Cutthroats and culture
Behind the scenes, some senior insiders – including ministers – point to the Watts report as evidence of IBAC and Ombudsman purism, arguing that the agencies spend too much energy chasing matters that do not amount to serious corruption. They argue electorate staff are intrinsically political; that party members are an essential conduit into the electorate. They ask whether integrity agencies, experts and journalists in ivory towers really understand the cut-throat practicalities of politics.
Redlich says this is a cop-out. And Glass offers a solution. The answer to integrity scandals, she says, is not another referral to police, IBAC or the Ombudsman of the sort political parties tend to resort to.
“The answer is for parliament – and I include all of its members from all parties – to get its own house in order,” Glass says. That is why she and Redlich recommended an independent parliamentary integrity commissioner and parliamentary ethics committee in the Operation Watts report, and other reforms for an “ethical framework”. “It’s a package of reforms that need to be considered together, not cherry-picked.”
But Labor’s longevity brings with it the political problem of the public perception of a government picked away at by scandal. Growing tension between the government and integrity watchdogs is palpable.
“The longer a government is in office … the greater the likelihood that integrity issues will arise and that becomes an occupational hazard for the integrity agency, who must examine those issues,” Redlich says.
It’s one of the reasons IBAC is “giving serious consideration” to budgetary independence, removing its funding from annual budgetary decision-making, and will most likely make a submission on the matter to the government before November’s election.
It is not clear how the government will respond. Pearson said IBAC had broad powers and sufficient resources. Redlich has complained about the ability of people adversely named in his reports to hold them up in the courts. But the Victorian Inspectorate, which oversees IBAC, has given the government assurances that the current “natural justice” provisions are appropriate.
Pearson said the most recent budget provided IBAC with $32.1 million in additional funding, and an $8.6 million ongoing uplift to its annual base funding.
Redlich wants that funding to be independent of executive decision-making: for now, he must appeal to the Treasurer if he wants additional resources for an investigation. The Opposition is saying it is prepared to countenance the idea of an independent funding model.
“Governments should not intentionally or through process threaten the independence of agencies,” says veteran Liberal MP David Davis.

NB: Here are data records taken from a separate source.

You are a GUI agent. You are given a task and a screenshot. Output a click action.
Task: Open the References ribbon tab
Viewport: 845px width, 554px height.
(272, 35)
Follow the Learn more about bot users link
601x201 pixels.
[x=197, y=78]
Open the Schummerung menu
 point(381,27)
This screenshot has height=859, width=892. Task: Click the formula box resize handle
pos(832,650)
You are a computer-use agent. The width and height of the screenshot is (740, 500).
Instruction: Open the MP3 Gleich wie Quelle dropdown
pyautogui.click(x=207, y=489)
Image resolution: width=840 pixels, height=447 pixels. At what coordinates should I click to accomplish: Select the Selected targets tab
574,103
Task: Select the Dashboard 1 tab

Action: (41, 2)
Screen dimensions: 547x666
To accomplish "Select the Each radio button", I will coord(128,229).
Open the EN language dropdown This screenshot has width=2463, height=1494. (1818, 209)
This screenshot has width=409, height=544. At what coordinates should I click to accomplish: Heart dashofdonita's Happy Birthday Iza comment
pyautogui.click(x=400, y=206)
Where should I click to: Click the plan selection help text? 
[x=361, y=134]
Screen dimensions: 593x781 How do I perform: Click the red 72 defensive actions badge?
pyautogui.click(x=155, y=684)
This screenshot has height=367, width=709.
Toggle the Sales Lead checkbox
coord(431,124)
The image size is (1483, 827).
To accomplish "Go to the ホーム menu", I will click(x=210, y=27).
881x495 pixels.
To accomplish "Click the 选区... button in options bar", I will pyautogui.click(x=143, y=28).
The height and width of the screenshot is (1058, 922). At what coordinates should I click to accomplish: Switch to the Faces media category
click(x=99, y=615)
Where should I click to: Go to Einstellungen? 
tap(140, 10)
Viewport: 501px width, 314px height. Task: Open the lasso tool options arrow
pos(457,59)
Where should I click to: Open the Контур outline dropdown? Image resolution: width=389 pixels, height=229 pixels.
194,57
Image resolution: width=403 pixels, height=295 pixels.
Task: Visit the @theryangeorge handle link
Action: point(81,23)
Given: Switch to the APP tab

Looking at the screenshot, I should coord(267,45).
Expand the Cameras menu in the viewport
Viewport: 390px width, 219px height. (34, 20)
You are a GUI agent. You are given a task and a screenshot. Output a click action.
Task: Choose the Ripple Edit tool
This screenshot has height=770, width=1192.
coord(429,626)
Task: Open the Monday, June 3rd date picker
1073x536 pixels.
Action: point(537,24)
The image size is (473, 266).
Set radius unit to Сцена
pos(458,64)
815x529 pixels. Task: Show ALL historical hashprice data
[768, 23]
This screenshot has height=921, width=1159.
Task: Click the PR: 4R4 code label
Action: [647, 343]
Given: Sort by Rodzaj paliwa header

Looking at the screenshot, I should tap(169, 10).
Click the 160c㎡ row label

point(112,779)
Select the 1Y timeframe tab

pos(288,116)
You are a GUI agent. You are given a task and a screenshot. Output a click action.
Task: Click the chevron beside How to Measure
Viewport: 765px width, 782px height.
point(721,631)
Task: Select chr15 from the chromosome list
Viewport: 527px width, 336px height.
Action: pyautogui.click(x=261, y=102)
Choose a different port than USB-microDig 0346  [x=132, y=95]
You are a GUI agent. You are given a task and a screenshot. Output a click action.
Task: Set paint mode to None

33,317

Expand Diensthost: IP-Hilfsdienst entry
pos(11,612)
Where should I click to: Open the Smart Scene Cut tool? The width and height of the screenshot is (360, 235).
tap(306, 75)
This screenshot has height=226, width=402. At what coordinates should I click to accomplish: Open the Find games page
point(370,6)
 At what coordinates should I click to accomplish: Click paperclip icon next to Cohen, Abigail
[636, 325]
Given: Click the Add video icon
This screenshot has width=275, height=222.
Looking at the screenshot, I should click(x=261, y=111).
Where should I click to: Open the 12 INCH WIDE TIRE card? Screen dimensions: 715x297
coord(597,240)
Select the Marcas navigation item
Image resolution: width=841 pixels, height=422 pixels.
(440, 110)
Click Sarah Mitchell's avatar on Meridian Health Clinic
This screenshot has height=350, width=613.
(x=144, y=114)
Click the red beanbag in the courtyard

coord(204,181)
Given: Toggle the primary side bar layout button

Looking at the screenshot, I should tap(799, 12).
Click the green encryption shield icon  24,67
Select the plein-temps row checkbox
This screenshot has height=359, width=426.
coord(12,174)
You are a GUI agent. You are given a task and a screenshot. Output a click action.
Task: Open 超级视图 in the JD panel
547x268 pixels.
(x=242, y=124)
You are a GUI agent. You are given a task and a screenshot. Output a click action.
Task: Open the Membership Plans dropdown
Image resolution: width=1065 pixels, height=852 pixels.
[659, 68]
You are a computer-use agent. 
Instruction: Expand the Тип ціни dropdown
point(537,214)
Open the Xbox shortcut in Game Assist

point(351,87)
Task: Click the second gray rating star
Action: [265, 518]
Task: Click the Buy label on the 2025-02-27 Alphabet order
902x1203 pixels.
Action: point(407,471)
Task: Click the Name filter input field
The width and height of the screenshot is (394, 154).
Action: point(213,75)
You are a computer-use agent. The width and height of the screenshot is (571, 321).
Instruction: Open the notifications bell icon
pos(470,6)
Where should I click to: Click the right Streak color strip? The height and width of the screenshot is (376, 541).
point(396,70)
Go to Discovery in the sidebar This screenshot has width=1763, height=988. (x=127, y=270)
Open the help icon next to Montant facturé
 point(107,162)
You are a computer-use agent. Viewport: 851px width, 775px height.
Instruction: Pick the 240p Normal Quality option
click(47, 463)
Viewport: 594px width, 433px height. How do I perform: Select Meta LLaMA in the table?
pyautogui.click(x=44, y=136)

But integrity is not only a problem for Andrews. Matthew Guy was re-elected as opposition leader in September carrying baggage of his own from his time as planning minister, and from the lobster and Grange dinner with the alleged boss of the Victorian mafia during his last stint as opposition leader. More recently he has faced controversy over the attempt to solicit $8000 per month from a wealthy donor on top of the salary of his chief of staff Mitch Catlin.
From a recent spate of IBAC reports, Victorians can expect to see reform promises including, possibly, new rules on lobbyists, more restrictions on donations and greater transparency around ministerial diaries. But just as important and perhaps more difficult to achieve is a change in attitude.
In his refreshingly frank integrity review to the Queensland government in June, academic and former Goss government insider Dr Peter Coaldrake said that while governments in panic will forever add more apparatus to the machinery of integrity, the key to lasting positive change is culture.
“Good government is not necessarily a comfortable government,” Coaldrake explains to The Age. “Long-term government requires preparedness for self-criticism and introspection, and shifting gears.
“The quest for clean and open government, for accountability and transparency, should be a never-ending journey.”